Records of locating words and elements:
========================
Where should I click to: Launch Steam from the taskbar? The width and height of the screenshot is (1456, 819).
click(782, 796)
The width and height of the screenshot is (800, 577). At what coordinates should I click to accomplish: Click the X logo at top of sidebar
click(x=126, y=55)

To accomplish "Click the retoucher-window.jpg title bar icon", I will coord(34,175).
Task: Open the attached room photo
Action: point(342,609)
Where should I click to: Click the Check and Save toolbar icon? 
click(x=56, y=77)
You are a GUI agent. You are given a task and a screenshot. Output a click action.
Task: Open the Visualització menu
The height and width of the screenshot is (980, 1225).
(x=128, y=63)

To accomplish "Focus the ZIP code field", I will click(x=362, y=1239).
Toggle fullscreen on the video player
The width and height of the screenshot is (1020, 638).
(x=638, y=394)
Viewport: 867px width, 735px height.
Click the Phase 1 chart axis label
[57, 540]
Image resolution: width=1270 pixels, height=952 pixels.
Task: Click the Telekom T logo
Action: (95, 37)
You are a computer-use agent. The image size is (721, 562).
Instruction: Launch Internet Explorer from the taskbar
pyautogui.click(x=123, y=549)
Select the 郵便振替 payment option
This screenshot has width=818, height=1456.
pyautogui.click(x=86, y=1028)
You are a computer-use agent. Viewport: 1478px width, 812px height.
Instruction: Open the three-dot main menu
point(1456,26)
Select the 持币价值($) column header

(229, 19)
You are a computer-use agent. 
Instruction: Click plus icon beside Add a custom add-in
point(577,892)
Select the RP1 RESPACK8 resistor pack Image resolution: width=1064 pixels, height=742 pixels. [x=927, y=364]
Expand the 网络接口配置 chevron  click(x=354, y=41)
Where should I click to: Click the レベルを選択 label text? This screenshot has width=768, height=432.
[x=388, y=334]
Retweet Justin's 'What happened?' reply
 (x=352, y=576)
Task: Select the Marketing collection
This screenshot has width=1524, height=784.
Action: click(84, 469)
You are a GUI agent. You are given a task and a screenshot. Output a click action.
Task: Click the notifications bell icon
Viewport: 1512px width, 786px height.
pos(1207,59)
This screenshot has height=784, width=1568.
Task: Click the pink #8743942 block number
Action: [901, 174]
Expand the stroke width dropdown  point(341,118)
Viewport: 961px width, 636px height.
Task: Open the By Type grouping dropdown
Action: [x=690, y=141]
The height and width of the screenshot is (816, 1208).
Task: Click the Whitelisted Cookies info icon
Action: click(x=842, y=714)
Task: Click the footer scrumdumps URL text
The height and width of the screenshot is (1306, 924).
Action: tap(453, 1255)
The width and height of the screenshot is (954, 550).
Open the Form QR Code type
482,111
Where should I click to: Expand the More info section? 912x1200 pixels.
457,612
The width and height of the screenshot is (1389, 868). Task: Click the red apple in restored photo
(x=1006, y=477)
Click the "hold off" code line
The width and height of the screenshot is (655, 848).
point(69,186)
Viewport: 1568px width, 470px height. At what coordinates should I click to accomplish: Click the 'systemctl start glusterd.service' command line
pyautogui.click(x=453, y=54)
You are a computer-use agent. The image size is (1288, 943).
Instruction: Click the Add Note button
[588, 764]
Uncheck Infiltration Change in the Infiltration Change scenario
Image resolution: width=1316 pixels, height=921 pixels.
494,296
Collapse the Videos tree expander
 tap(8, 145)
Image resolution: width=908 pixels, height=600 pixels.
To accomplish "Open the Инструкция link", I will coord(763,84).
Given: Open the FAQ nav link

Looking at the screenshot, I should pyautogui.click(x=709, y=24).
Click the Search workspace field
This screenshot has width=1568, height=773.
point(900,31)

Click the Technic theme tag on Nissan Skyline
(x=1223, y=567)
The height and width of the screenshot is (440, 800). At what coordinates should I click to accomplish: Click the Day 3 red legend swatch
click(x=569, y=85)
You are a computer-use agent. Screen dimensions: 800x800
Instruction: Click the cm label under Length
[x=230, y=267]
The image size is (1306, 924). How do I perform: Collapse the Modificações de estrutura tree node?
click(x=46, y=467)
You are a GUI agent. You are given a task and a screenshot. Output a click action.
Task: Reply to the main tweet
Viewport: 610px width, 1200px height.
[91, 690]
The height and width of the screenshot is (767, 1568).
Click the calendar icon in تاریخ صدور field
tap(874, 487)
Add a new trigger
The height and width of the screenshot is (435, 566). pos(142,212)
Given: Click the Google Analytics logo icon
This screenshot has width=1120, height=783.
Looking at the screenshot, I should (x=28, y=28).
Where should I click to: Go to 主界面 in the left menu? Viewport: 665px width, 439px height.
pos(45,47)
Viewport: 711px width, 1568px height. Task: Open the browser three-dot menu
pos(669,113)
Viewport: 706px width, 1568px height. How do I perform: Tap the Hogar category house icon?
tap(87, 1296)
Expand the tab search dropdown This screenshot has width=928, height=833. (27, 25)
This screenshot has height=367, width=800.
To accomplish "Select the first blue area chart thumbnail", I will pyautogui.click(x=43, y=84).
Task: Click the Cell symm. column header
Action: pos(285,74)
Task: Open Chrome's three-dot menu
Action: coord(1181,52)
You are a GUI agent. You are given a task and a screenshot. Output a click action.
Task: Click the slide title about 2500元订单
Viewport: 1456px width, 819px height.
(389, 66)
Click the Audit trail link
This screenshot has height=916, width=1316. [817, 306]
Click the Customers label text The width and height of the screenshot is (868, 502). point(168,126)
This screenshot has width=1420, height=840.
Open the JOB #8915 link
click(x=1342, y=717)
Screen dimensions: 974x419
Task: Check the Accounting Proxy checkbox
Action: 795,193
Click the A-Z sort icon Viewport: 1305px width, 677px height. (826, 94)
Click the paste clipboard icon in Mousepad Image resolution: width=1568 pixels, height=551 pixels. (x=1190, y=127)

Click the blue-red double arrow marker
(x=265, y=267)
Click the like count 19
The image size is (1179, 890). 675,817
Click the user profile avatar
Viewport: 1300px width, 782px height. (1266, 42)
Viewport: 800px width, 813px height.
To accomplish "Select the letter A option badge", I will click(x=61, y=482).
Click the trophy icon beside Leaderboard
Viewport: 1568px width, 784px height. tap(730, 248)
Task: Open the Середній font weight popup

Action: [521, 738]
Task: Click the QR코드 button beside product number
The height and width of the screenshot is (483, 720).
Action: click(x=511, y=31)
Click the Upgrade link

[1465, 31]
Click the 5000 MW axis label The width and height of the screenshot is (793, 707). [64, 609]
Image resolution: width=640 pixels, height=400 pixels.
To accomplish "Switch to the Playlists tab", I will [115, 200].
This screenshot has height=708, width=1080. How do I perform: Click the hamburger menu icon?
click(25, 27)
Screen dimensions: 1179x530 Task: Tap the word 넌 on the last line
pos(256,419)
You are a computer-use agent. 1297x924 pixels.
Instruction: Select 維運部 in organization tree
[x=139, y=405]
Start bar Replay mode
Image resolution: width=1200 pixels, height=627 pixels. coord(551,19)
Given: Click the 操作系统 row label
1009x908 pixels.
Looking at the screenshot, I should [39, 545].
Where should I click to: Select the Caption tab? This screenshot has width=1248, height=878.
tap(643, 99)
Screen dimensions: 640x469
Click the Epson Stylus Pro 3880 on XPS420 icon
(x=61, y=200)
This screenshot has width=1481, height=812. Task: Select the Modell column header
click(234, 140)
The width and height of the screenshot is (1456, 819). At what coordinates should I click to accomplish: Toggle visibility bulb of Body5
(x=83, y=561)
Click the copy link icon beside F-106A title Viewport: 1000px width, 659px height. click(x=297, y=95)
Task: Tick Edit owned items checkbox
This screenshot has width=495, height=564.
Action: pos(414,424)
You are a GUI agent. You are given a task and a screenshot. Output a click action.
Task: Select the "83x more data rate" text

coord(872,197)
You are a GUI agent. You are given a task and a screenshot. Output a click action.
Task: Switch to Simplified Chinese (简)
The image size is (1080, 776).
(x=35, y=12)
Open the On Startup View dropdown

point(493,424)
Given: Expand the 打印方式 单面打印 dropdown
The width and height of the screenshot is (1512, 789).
========================
### To do
Copy out everything in the listing from the line containing "Viewport: 867px width, 735px height." down to the line containing "Action: (95, 37)", matching each line character for character.

### Full output
Viewport: 867px width, 735px height.
Click the Phase 1 chart axis label
[57, 540]
Image resolution: width=1270 pixels, height=952 pixels.
Task: Click the Telekom T logo
Action: (95, 37)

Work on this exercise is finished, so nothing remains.